I enjoyed that read. Thank you.
Thank you Willesdon for the little adventure. So nice that you allowed us to share what you so obviously savor. Countryside and country people are precious.
For my Saturday Morning read.
Felt like I was there with you, riding shotgun, in pursuit of Richard!
Thank you very much for this lovely read. Our hunt used to do their hunter pace by giving the written description of the track, not by marking it. That was fairly easy for members at that time because they lived in and around the country that was hunted. The membership these days still has quite a few that live “in country”, but there are many that live outside of the immediate area. Some travel 30-60 minutes to get to the fixtures. After hunting for several years, you may recognize where you are, but not necessarily know the name of the farm or “you know that coop that so and so crawled over”.
I just started whipping in this last year. I have been riding out with the whips that have been doing it longer to know what the name of a parcel is, the name of a trail, etc. It becomes more challenging when each successive huntsman / professional whip add new names to the same locations.

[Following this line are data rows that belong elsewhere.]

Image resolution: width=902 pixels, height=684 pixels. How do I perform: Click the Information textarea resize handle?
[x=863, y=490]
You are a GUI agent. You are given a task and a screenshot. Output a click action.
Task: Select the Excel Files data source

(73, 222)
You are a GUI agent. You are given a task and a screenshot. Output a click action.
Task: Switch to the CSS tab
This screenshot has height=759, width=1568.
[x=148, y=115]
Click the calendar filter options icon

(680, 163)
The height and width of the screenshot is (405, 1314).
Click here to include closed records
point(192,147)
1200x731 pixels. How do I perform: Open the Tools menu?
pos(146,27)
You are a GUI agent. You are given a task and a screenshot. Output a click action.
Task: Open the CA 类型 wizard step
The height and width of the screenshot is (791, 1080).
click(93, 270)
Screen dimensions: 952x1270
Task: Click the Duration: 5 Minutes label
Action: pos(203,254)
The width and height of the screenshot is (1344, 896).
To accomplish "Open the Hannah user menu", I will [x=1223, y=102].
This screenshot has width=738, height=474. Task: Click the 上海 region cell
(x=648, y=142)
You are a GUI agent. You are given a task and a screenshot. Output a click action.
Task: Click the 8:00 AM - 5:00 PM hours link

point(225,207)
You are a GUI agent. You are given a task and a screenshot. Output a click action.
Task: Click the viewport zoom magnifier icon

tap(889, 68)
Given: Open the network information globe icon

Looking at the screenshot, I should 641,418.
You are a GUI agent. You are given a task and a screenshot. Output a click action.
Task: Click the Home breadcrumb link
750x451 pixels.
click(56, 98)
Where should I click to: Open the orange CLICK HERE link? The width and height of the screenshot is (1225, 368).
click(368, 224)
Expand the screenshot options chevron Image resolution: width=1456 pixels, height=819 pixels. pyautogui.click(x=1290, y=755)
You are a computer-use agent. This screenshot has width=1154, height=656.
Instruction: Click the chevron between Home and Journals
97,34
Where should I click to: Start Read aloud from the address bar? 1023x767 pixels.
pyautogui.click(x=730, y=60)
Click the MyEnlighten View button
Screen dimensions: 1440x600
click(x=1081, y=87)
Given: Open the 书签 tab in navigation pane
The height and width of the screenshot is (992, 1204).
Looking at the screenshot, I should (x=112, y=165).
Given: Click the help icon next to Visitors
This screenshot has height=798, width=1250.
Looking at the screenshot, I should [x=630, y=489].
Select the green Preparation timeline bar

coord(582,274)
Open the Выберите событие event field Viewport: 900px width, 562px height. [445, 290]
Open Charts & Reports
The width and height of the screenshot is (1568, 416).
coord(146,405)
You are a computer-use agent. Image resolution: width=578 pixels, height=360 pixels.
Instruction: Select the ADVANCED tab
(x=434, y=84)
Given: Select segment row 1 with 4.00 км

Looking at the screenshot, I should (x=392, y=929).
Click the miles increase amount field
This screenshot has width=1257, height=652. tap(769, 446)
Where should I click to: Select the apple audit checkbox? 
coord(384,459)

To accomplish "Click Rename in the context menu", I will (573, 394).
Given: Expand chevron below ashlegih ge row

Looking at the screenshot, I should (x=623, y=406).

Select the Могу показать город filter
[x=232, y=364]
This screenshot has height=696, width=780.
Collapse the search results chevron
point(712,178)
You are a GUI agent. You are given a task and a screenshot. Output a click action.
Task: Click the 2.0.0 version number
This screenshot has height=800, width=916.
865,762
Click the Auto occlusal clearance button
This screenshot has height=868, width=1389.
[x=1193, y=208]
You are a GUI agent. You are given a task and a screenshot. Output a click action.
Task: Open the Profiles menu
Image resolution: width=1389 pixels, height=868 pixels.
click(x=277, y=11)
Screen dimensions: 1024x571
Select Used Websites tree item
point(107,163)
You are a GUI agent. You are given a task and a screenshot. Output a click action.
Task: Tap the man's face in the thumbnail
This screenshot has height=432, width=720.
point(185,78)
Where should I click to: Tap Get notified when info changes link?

I road whipped before I became a mounted whip…and found out that the road whips call places one thing while the mounted whips call them another…and the masters another still…and the Huntsman something else entirely!
Lately, my hunt has started to refer to things by landowner names…which is fine and dandy until you realize that “Doc” had at least THREE “old places” within a 5 mile radius…and that Aunt Patty’s Field is now owned by a man called Simon that the Hunstman refers to as Big Buck.